Scan the listing for the word "Japão", and copy out each line where it is found.
== Segment start ==
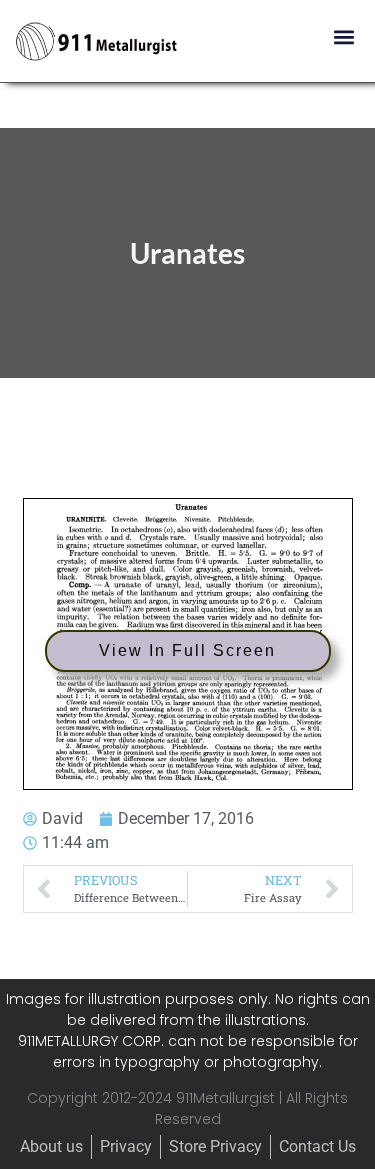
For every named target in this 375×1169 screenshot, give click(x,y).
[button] (343, 36)
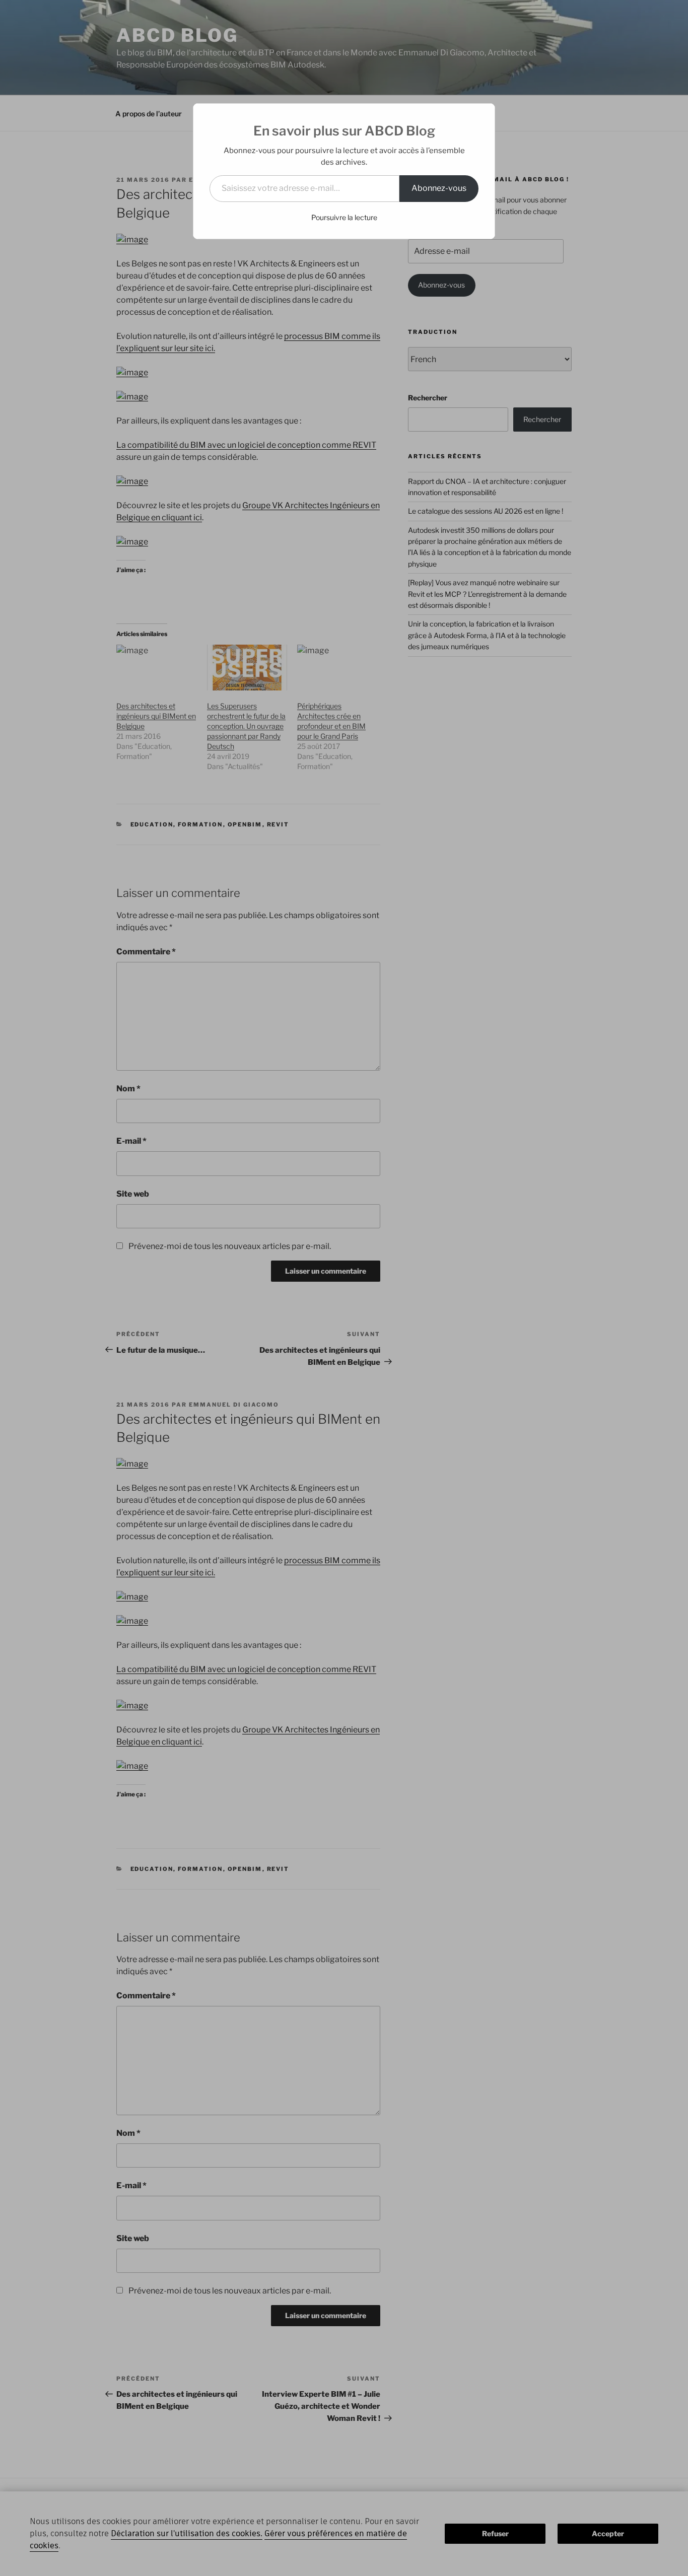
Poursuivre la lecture (344, 217)
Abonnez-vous (438, 188)
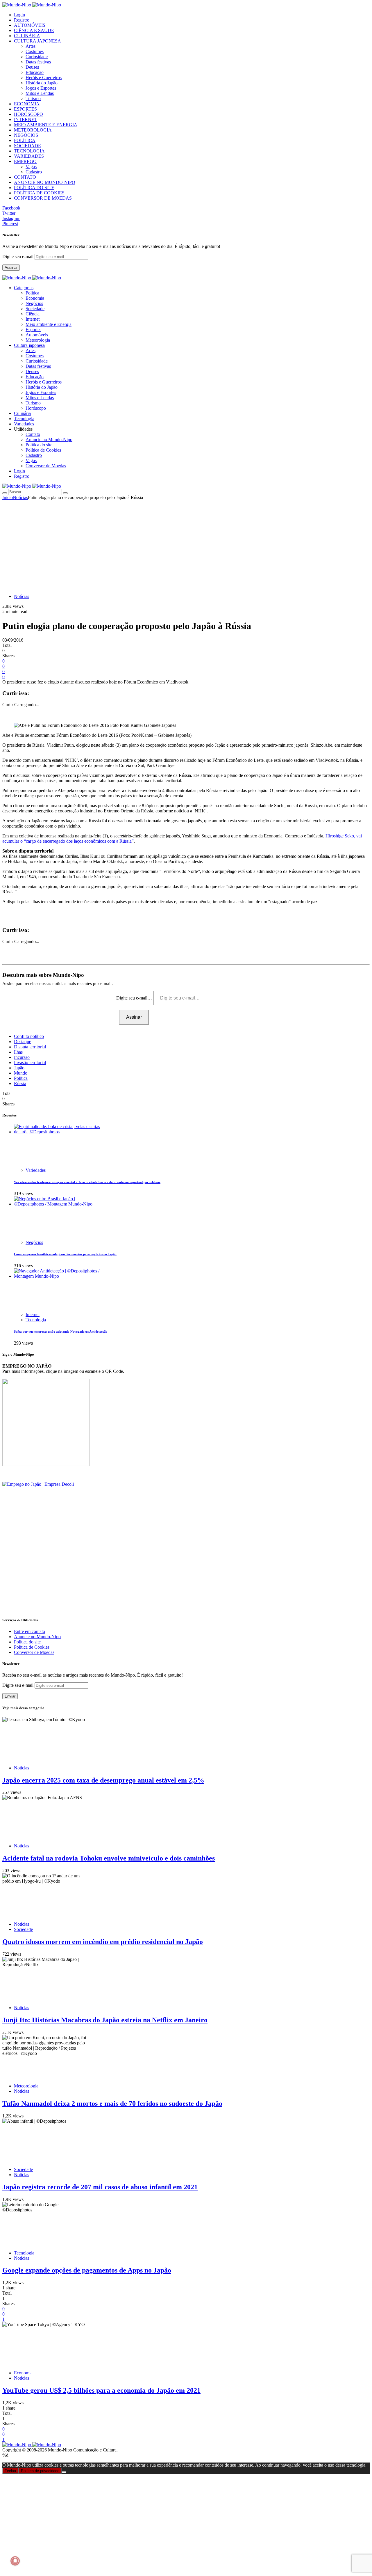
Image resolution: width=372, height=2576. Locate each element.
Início (7, 497)
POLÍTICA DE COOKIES (39, 192)
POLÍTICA (24, 140)
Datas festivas (38, 61)
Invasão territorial (30, 1062)
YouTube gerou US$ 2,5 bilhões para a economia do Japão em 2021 (101, 2390)
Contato (33, 434)
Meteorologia (38, 340)
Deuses (32, 67)
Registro (21, 19)
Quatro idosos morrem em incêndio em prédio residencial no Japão (102, 1941)
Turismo (33, 98)
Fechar (10, 2471)
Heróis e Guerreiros (44, 77)
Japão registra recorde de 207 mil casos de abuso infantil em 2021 (100, 2187)
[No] (64, 2472)
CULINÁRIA (27, 35)
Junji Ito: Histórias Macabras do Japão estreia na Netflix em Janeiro (105, 2020)
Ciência (33, 313)
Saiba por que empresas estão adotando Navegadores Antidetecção (61, 1331)
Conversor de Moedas (46, 465)
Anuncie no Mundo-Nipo (49, 439)
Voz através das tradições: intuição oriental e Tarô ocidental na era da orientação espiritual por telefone (87, 1182)
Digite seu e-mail (18, 256)
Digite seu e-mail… (134, 997)
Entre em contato (29, 1631)
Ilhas (18, 1052)
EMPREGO (25, 161)
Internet (33, 319)
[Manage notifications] (15, 2561)
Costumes (35, 51)
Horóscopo (36, 408)
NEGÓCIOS (26, 135)
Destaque (22, 1041)
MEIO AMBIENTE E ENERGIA (45, 124)
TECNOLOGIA (29, 150)
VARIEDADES (29, 156)
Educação (35, 72)
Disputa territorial (30, 1046)
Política (32, 292)
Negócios (34, 303)
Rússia (20, 1083)
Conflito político (29, 1036)
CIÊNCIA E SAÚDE (34, 30)
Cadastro (34, 171)
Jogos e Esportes (41, 88)
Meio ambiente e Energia (48, 324)
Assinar (11, 267)
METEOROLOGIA (33, 129)
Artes (30, 46)
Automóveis (37, 334)
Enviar (10, 1696)
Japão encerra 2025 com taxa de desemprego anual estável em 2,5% (103, 1780)
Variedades (36, 1170)
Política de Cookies (43, 450)
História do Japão (42, 82)
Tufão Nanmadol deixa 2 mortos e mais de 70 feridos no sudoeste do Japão (112, 2103)
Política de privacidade (40, 2471)
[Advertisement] (186, 544)
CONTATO (25, 177)
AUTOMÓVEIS (29, 25)
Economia (35, 298)
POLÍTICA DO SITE (34, 187)
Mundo (20, 1072)
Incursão (22, 1057)
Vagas (31, 166)
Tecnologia (36, 1319)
== Segment end ==
:: RESPONSE AREA ::
YouTube gerou US$ 2,5 bilhões para a economia do Japão em 2021 (101, 2390)
Quatro idosos morrem em incêndio em prédio residencial no Japão (102, 1941)
Japão registra recorde de 207 mil casos de abuso infantil em 2021 (100, 2187)
Junji Ito: Histórias Macabras do Japão estreia na Netflix em Janeiro (105, 2020)
Japão encerra 2025 com taxa de desemprego anual estável em 2,5% (103, 1780)
História do Japão (42, 82)
Tufão Nanmadol deixa 2 mortos e mais de 70 feridos no sudoeste do Japão (112, 2103)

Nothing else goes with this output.